* Begin DOCUMENT PASSAGE *
# Wow



## LegolasLuver (Dec 29, 2005)

Wow... It has been a long long time since I've been on TTF. And it's still as I remember . How's everybody been. I guess it's been almost a year since I've been on. Well I'll talk to you all later.
xxoo
<3Caitlin (aka LL/Lai)


----------



## Noldor_returned (Dec 29, 2005)

Hi. I don't remember (or even know) you, since I haven't been here long, but see you around hopefully anyway.


----------



## e.Blackstar (Dec 29, 2005)

I...vaguely remember you!  
Welcome back!


----------



## Wolfshead (Jan 2, 2006)

LegolasLuver said:


> Wow... It has been a long long time since I've been on TTF. And it's still as I remember . How's everybody been. I guess it's been almost a year since I've been on. Well I'll talk to you all later.
> xxoo
> <3Caitlin (aka LL/Lai)


Ah yes, I thought I remembered you. You were part of the rather farcical _Honorary Elf Earing_ thread a couple of years back...

Strange times they were


----------



## Aragorn21 (Jan 3, 2006)

Hah, I remember you. And this is also my first post in probably over a year...


----------



## Saucy (Jan 5, 2006)

Join the club sporky join the club


----------



## Niirewen (Jan 5, 2006)

I remember you  .. Hope you stick around for awhile longer. I'm not around as much as I used to be either.. schoolwork kind of took over my life once I started college.
* End DOCUMENT PASSAGE *
◆ WRITTEN TASKS:
(1) List the usernames of everyone who posted in the "Wow" forum thread, in the order their posts appear.
(2) Write the next post for the "Wow" forum thread, picking up after Niirewen's reply.
* Begin RAW RECORDS *
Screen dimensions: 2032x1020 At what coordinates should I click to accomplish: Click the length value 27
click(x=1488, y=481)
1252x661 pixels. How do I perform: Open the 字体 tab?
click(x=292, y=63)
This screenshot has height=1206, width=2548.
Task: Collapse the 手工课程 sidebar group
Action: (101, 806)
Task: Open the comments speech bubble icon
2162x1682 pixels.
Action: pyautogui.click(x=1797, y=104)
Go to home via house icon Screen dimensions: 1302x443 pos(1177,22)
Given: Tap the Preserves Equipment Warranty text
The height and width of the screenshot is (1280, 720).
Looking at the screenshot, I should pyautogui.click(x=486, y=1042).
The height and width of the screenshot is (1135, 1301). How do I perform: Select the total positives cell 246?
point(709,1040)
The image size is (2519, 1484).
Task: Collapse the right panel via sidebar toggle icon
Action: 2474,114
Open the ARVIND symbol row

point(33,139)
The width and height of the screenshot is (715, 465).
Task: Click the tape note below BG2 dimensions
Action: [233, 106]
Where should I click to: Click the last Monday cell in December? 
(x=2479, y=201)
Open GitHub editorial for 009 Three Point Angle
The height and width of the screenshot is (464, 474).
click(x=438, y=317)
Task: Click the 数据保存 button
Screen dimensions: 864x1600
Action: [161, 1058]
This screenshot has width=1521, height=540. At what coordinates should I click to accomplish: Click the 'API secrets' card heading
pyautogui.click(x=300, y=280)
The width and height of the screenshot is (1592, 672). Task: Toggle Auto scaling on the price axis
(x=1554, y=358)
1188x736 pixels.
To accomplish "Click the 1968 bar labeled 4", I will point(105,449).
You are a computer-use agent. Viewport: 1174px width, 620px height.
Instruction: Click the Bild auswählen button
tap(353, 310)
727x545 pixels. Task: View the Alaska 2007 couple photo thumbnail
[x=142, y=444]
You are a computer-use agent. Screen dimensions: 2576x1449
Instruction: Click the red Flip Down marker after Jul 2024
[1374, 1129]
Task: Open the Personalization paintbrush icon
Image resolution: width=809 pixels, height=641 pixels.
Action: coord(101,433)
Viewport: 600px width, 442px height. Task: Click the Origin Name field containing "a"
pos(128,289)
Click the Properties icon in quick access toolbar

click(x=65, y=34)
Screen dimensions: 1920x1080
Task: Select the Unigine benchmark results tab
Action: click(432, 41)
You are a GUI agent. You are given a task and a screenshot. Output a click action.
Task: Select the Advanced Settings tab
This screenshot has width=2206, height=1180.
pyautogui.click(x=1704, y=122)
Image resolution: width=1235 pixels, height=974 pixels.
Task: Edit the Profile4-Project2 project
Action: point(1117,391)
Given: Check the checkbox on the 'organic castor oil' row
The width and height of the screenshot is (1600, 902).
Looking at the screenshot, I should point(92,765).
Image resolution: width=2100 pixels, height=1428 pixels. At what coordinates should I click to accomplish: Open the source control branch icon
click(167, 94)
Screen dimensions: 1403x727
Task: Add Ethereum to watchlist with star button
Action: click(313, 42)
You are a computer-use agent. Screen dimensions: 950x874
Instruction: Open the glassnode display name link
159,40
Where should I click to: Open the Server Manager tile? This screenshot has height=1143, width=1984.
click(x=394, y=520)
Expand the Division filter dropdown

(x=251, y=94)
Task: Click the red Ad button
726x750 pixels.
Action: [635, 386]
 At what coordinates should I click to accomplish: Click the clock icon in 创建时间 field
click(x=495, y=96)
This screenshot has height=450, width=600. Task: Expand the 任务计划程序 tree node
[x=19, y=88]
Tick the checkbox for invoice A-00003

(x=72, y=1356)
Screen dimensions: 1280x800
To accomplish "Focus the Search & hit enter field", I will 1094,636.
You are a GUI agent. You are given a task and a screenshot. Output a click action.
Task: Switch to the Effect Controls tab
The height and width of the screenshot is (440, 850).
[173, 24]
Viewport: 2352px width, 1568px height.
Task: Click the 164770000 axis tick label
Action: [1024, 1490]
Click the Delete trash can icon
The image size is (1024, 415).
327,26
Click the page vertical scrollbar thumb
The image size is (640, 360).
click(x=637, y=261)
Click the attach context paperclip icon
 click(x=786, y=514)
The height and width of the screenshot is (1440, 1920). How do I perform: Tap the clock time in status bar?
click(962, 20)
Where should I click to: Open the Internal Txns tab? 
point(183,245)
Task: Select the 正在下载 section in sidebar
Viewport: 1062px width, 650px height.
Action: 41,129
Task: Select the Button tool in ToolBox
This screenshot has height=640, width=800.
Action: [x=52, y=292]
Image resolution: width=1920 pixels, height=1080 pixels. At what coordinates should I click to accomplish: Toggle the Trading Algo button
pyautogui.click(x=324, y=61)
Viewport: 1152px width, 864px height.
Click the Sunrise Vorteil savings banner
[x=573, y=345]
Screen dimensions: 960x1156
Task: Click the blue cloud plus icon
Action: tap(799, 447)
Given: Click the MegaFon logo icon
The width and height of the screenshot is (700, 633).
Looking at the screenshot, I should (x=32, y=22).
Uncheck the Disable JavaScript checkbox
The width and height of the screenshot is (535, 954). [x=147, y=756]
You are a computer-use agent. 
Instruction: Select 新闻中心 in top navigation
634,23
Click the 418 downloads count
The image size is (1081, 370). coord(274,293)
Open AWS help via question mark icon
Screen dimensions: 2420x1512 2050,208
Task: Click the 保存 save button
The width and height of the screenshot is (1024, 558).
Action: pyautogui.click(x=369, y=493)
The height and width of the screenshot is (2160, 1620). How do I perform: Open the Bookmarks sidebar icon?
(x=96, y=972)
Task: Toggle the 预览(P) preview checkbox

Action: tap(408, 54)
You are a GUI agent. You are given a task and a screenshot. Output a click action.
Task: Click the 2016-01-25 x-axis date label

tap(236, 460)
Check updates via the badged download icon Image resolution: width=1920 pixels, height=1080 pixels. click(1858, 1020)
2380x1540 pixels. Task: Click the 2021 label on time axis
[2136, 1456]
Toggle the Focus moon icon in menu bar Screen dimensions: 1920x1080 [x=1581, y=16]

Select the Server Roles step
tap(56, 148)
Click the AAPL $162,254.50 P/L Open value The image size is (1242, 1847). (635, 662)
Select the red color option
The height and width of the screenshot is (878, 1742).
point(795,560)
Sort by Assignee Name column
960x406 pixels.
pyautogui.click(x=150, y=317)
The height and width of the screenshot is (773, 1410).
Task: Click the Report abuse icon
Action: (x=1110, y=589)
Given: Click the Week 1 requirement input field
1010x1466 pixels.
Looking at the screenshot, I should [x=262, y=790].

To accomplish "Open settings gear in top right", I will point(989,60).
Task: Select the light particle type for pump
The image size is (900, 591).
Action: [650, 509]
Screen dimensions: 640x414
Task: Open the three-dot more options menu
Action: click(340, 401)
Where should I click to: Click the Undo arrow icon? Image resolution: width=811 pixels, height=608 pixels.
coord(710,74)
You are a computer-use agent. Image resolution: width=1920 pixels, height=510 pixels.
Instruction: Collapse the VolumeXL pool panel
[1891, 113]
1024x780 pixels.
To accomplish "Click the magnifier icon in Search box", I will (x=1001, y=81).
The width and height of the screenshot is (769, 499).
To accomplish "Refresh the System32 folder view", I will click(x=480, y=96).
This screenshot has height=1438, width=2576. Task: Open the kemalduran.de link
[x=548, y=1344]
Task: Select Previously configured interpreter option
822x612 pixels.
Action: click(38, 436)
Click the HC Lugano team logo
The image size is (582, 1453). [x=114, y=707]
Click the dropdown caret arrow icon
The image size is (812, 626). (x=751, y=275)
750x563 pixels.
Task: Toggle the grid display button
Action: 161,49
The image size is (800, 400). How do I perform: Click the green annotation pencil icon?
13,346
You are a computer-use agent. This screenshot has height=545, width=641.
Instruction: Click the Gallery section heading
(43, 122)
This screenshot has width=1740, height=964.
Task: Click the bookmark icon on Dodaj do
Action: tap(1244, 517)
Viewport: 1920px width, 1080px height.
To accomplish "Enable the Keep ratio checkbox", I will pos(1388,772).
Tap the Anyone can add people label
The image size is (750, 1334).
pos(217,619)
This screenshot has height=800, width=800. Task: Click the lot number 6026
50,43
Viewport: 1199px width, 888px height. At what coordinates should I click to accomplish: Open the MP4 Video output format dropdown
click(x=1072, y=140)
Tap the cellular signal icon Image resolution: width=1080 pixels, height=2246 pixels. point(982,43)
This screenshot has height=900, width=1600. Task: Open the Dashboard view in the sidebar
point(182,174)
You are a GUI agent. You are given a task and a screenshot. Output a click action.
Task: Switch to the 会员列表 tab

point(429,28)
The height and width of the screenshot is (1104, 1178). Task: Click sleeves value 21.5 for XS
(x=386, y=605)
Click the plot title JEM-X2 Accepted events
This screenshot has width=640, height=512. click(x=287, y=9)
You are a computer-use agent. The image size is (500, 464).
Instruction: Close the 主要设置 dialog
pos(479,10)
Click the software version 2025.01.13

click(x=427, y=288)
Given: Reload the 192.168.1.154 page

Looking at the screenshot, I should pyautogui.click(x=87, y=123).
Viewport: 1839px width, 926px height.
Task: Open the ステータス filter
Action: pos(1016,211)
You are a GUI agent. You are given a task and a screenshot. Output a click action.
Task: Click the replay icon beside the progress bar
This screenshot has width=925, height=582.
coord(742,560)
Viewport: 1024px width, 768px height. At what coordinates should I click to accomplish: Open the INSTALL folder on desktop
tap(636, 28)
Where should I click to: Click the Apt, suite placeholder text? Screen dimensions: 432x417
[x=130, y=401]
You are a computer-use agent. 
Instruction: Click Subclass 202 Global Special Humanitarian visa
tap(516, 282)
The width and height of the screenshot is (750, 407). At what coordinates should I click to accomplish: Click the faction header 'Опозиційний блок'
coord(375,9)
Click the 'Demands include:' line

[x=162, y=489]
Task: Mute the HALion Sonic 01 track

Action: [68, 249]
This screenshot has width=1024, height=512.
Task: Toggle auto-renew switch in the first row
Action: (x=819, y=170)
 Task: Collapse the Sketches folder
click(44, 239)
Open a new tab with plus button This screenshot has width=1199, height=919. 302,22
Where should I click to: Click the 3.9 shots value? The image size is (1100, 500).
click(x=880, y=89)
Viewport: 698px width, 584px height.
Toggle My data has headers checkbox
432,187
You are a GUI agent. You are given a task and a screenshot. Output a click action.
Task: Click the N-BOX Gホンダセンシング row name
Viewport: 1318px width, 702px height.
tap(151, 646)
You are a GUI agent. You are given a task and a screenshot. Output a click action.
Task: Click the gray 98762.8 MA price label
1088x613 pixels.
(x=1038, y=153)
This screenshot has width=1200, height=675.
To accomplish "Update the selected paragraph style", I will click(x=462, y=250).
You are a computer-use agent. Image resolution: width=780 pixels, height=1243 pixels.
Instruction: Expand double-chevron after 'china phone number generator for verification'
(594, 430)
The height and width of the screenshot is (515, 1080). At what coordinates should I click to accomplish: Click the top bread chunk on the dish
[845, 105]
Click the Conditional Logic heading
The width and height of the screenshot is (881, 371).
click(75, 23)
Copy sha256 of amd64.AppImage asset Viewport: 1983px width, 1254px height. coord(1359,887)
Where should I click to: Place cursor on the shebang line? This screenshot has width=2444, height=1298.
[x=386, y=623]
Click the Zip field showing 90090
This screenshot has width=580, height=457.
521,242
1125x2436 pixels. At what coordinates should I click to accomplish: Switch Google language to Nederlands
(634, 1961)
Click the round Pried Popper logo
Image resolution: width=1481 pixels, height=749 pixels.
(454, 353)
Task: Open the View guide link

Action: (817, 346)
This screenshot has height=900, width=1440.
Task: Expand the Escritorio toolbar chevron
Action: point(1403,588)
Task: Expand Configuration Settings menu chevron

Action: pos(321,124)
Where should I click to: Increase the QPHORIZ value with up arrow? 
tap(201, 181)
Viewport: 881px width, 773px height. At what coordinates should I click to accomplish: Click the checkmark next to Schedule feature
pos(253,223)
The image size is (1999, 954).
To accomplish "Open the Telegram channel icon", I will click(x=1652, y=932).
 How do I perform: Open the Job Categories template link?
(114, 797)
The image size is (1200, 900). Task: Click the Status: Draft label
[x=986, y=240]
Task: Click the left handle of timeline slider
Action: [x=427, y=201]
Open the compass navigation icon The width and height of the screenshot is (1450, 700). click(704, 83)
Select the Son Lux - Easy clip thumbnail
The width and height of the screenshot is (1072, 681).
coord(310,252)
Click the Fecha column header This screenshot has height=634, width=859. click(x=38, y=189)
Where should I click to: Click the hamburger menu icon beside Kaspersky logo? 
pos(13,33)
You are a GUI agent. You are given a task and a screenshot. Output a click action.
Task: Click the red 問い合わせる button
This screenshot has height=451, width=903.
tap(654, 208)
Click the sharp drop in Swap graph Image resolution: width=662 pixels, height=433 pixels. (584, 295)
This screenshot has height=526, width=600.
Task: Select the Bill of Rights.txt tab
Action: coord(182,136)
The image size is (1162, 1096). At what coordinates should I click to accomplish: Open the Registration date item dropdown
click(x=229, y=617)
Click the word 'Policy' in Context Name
* End RAW RECORDS *
◆ RESPONSES:
(1) LegolasLuver, Noldor_returned, e.Blackstar, Wolfshead, Aragorn21, Saucy, Niirewen

(2)
----------



## Rhiannon (Jan 6, 2006)

Yep...college is basically a black hole that eats your life and then spits you back out....and I'm _so_ excited about going back to it in ten days


----------



## Saucy (Jan 6, 2006)

my life is pretty much consumed by, high school, work, acting 

i am planning on finishing school a semester early.


----------



## spirit (Jan 9, 2006)

Wolfshead said:


> Ah yes, I thought I remembered you. You were part of the rather farcical _Honorary Elf Earing_ thread a couple of years back...
> 
> Strange times they were




::Scratches head::

Hmm, did I miss something?


----------



## Wolfshead (Jan 9, 2006)

spirit said:


> ::Scratches head::
> 
> Hmm, did I miss something?


The Olden Days  431 posts of complete nonsense, really


----------



## Saucy (Mar 10, 2006)

nonsense is a good thing really,.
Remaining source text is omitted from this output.